Some of our readers may know the latest that is going on in our family, but for those just tuning in, I will do my best to bring you up to date. My goal is to find more computer time to keep this current.
The first weekend in March: My (LeAnn) mom (Sherrie) was tired all of the time and started running a fever. We didn't think much of it as the kids all had something similar. We thought she caught it from them.
March 16/17: After not getting out of bed all week and eating nearly nothing, I gave her the choice of me taking her to the hospital or calling an ambulance. She let me take her to the hospital. We arrived at the ER at 2:30pm, she was finally seen at 11:30pm. They started running several tests. I decided around 4:00am that they were going to keep her, so I left at daylight and went home to get a couple hours of rest. I was back out there at noon and stayed until they admitted her at 3:45pm. There was obviously a mass in her chest area and were suspecting pneumonia, blood clots, and/or cancer.

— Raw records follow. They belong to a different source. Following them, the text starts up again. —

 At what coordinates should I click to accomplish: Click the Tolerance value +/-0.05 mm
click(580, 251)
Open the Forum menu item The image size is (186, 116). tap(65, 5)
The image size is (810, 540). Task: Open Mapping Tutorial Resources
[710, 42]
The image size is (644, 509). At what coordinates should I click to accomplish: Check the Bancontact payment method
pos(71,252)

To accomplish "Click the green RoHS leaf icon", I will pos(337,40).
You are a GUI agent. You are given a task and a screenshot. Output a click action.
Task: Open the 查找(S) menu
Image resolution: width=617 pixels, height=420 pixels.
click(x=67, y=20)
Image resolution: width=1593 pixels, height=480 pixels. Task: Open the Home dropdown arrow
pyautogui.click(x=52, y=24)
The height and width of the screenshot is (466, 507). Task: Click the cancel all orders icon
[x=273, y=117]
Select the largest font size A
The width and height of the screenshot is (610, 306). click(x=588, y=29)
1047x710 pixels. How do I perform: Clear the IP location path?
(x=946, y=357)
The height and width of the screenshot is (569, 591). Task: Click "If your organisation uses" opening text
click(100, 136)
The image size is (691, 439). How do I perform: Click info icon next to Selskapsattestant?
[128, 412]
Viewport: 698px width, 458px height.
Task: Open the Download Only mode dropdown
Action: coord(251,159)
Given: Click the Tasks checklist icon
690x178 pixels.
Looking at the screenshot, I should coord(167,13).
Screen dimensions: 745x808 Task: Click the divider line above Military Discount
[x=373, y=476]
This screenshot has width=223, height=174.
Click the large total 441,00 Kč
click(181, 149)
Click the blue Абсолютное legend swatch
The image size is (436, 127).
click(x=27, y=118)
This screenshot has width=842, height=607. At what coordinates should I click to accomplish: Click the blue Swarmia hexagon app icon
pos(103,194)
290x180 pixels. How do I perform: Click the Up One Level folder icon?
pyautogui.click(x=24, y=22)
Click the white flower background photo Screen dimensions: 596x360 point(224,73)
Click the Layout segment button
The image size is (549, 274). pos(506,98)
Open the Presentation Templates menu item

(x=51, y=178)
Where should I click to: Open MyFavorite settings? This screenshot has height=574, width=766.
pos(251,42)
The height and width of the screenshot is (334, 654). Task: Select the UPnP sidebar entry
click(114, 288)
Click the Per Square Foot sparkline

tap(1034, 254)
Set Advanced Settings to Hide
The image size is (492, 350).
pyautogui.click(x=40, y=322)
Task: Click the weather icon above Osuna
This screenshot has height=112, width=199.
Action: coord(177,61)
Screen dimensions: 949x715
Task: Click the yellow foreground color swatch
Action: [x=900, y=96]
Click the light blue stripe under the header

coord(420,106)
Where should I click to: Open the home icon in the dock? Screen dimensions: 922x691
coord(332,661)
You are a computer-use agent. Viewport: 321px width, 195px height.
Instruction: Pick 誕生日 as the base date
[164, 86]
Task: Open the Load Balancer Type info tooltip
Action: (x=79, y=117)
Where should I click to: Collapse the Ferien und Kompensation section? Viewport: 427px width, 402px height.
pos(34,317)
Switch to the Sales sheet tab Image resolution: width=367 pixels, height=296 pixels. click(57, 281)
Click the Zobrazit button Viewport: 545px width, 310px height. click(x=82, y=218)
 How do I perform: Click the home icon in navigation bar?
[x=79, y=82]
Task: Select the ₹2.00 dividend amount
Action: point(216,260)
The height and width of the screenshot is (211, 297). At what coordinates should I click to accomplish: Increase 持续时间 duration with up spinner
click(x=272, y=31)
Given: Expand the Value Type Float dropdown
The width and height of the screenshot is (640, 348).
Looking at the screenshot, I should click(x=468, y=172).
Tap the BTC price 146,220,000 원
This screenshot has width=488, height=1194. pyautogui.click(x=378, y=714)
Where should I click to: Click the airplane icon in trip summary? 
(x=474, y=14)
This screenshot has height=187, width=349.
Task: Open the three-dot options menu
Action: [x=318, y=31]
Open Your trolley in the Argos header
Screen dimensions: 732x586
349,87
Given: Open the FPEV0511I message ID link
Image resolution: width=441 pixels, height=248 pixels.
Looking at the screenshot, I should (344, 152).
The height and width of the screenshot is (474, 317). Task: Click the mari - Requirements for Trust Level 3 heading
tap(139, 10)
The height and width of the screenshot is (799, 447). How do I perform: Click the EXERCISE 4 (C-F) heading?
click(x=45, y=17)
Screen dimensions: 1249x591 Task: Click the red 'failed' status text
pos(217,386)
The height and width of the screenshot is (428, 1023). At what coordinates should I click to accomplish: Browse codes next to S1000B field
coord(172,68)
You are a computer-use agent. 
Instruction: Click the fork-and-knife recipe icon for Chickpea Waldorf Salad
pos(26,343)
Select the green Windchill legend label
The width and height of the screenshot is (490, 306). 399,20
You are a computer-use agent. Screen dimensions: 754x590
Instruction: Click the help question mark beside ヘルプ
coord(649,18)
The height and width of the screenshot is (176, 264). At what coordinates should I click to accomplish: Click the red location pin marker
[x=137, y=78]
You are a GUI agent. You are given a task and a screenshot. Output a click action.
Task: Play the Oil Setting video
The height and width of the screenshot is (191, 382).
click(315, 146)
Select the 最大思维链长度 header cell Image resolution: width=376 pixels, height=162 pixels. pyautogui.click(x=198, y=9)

March 18: She had several blood tests, X-rays, CT scan, and other things that I don't know about. They then decided to take a scope down into her lungs and do a biopsy.
March 19: We were told that she had lung cancer. They still suspected the pneumonia and blood clots so they were treating her with antibiotics and blood thinner.
March 21: She was finally released from the hospital and referred to the Brown Cancer Center at University of Louisville hospital.
March 23: We met with the radiation oncologists and get her ready to start radiation.
March 25: We start daily radiation for a course of 7 weeks.
March 27: They do a PET scan.
March 30: They do another MRI, this time of the brain.
April 1: We meet with the whole team of doctors that will be treating her cancer. They tell us that she has a mixture of small cell and non-small cell lung cancer. It is not possible to do surgery as it encompasses the entire chest wall and blocks a major airway. It is a very aggressive cancer, and she's probably only had it a month or two. The good news is, this type of cancer is generally responsive to chemotherapy and it has not spread to any organs, bones, or the brain (stage IIIb). While they wouldn't give us a prognosis, the doctors did seem somewhat hopeful.
April 3: Mom goes in to have a port placed. This will supposedly make receiving chemo a lot easier. Aside from the tape on the dressing bothering her, she's come through this quite well. I ask her ahead of the chemo what she would like to have to eat. Her request was steak. Of course, the family didn't complain. We had steak, baked potatoes, french fries, and pasta salad. Yum! She did begin to get some acid reflux Sunday afternoon.